- Exercise requirements: Reproduce the part of the mobile endpoint security passage starting with "- Endpoint Protection: A" and going on through "level of protection.".

- Quoted passage:
In the early days of smart phones, organizations were draconian in granting rights on employees’ devices. What they found is that this approach proved to be inadequate as it decreased productivity and negated BYOD (Bring Your Own Device) opportunities. Nowadays, companies employ a much broader range of tools, services, and policies to maximize employees’ freedom while keeping security risks under reasonable control. Part 1 of this series on Mobile Application Security focused on the prevention of injection attacks. Today’s installment covers the role that Mobile Device Management (MDM) plays in endpoint security.
Endpoint Security Defined
In this context, the endpoint is the mobile device itself. With regards to endpoint security, it is the protecting of the physical device as well as the applications which run on it. The ever-growing need for endpoint security has given rise to a whole new field called Enterprise Mobility Management (EMM), which encompasses a variety of solutions focused on mitigating threats to mobile devices. These include:
- Loss of phones and other mobile devices
- Theft of private information if the mobile device is lost or stolen
- Annoying, unwanted calls and text messages
- Mobile viruses, malware and other threats
- Dangerous websites
- Harmful downloads
- Infected SD memory cards
EMM itself can be broken down into several more specific subcategories:
- Mobile Device Management (MDM): A centralized service aimed at controlling device configuration.
- Mobile Application Management (MAM): A centralized service aimed at controlling mobile applications and data.
- Endpoint Protection: A class of applications that provide protection to specific devices. Applications may be utilized with or without MDM and MAM solutions, but obviously, using them in tandem with such services offers the highest level of protection.

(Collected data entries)
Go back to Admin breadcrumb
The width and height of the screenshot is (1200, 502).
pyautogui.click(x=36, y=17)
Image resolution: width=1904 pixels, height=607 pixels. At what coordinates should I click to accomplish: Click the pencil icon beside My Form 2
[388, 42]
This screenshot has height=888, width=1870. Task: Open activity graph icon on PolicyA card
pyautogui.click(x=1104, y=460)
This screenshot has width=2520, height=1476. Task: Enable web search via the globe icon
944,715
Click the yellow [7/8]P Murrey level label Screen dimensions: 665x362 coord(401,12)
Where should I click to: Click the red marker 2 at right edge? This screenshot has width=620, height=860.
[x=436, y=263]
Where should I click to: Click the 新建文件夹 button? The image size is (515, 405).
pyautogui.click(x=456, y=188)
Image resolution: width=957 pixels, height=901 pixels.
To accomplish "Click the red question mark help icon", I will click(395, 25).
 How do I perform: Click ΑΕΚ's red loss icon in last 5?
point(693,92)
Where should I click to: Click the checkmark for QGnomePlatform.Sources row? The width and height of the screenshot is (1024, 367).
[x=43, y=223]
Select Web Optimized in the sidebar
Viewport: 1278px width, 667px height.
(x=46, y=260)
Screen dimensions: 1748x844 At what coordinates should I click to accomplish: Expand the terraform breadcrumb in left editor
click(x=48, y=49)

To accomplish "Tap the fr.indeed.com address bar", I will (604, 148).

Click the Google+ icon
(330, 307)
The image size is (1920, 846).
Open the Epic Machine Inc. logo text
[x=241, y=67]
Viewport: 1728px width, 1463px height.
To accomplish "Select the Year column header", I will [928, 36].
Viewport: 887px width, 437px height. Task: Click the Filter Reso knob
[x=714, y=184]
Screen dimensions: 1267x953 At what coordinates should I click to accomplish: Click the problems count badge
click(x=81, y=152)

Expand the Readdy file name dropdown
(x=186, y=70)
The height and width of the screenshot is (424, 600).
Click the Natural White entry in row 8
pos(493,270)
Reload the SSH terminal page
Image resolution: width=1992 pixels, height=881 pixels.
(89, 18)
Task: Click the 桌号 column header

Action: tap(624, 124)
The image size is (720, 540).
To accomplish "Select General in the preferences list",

- Exercise response:
- Endpoint Protection: A class of applications that provide protection to specific devices. Applications may be utilized with or without MDM and MAM solutions, but obviously, using them in tandem with such services offers the highest level of protection.